=== Section Start ===

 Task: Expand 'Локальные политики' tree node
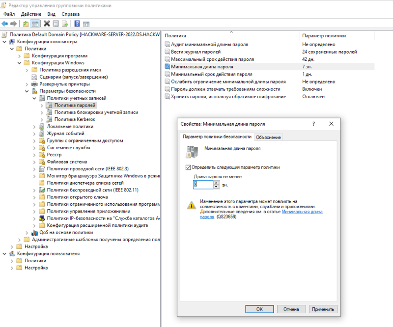click(x=34, y=127)
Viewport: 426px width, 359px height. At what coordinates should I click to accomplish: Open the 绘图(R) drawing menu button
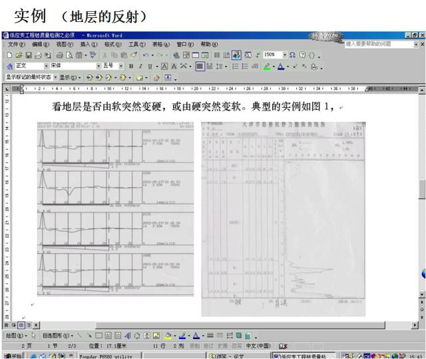[x=15, y=336]
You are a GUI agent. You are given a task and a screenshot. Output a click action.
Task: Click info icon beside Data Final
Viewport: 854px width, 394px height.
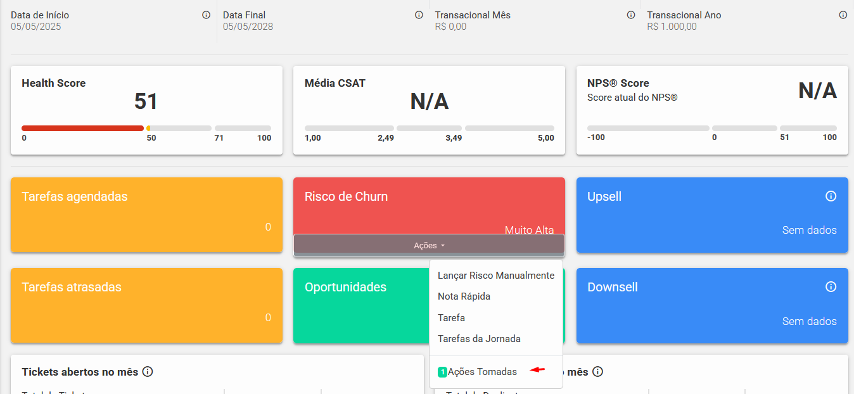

=== Section End ===

Action item: Without the pictures, restate all the entries above exactly.

Task result:
 Task: Expand 'Локальные политики' tree node
click(x=34, y=127)
Viewport: 426px width, 359px height. At what coordinates should I click to accomplish: Open the 绘图(R) drawing menu button
[x=15, y=336]
You are a GUI agent. You are given a task and a screenshot. Output a click action.
Task: Click info icon beside Data Final
Viewport: 854px width, 394px height.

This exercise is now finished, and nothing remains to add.